Edited by quickdraw, 21 June 2012 - 11:37 AM.
Posted 23 June 2012 - 07:19 PM
For a 9-12 inch lure, I can't see any size rattle being to big for those lures. I have an eleven inch lure with one ounce of lead that floats. I also have a ten inch glide bait with 5.5 ounces of lead that barely sinks. How about a big rattle front and back? Musky Glenn
Posted 23 June 2012 - 10:55 PM
These swimbaits are fairly stable in the front section of the plug but the rear section has a swimming movement. I have several different styles where one type has an random action but the other 3 have great movement.

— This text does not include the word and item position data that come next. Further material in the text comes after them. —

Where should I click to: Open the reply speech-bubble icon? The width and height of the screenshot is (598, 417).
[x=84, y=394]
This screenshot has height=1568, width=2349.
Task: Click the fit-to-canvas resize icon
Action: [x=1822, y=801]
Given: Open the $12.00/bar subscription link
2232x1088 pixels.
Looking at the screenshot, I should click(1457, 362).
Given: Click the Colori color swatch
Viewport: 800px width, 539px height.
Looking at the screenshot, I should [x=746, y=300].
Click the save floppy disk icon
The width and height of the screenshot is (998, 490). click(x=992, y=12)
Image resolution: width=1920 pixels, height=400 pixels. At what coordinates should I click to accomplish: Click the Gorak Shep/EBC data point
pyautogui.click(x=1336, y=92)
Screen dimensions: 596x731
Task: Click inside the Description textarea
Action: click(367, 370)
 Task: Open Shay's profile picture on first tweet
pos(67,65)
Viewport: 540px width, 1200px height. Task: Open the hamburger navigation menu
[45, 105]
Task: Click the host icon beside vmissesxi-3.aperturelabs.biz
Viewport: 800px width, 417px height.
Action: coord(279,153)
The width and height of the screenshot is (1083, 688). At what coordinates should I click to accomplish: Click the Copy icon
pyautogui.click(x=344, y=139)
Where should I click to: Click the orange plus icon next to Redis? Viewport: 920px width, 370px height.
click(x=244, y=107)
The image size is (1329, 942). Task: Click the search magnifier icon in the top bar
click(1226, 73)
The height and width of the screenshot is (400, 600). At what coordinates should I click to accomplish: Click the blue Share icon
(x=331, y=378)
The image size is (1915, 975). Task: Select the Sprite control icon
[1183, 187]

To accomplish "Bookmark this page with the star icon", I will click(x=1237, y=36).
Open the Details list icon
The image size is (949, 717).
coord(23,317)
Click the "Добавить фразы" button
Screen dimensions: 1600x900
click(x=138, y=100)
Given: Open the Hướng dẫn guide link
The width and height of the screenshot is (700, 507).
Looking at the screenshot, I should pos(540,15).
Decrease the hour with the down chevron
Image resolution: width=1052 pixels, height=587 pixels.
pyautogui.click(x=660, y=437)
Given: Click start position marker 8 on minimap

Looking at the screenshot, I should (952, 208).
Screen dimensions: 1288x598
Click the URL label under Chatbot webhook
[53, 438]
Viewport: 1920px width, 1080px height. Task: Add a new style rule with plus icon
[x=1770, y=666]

I also am not concerned at all about the weight but may need to pay attention to the balance. These are all made to float and depending on the design some run the surface while others may dive as much as 10 feet when trolling or being retrieved, depending on the speed. I've checked out different types of worm rattles but they are too whimpy. My 1/4" ball bearings will be here the first part of next week and I'll get a prototype built. Then it's time to make some noise.
Posted 26 June 2012 - 11:37 PM
I got the 1/4" ball bearings a few days back and did all of the woodwork yesterday. I drilled a 5/16 hole through the rear section on the plug just behind where the rear eye screw is located. I countersunk the hole with a 1/2" drill to recess the metal plate but after doing so I realized that the metal from the soda can is so thin that there wasn't a need because the primer, paint and clearcoat will more than smooth out the edge of the metal. I corrected that step. I then cut a standard straw to run through the raceway so the ball rolls very smoothly from side to side. Now with all of the woodwork completed I dipped the wood in Top Secret Coating 1 part epoxy to seal everything and I'll let it cure for 2 days before assembling the hardware and beginning paint. The amount of weight in removing the wood with the accompanying air chamber in the raceway will more than offset the weight of the ball. I will attach the metal plates with a thin coat of 5 min epoxy and the final clearcoat will make everything permanent and water tight. The only thing covering the metal plates will be paint and clearcoat so I hope that doesn't dampen the sound too much. The rattle function will be invisible until the plug is shook.
Edited by quickdraw, 26 June 2012 - 11:38 PM.
Posted 27 June 2012 - 02:36 AM
Sorry , ....don't know any place of purchase either , but I make mine like this :
Please click on "YouTube" title above start picture to view video straight on "YouTube" so you could read further explanations in there .
Cheers , diemai
Edited by diemai, 27 June 2012 - 02:40 AM.
Posted 27 June 2012 - 08:34 PM
That looks like a very nice rattle and being a plumber I certainly have some experience working with copper pipe. I just finished assymbling my first 2 prototypes and waiting for the epoxy to set.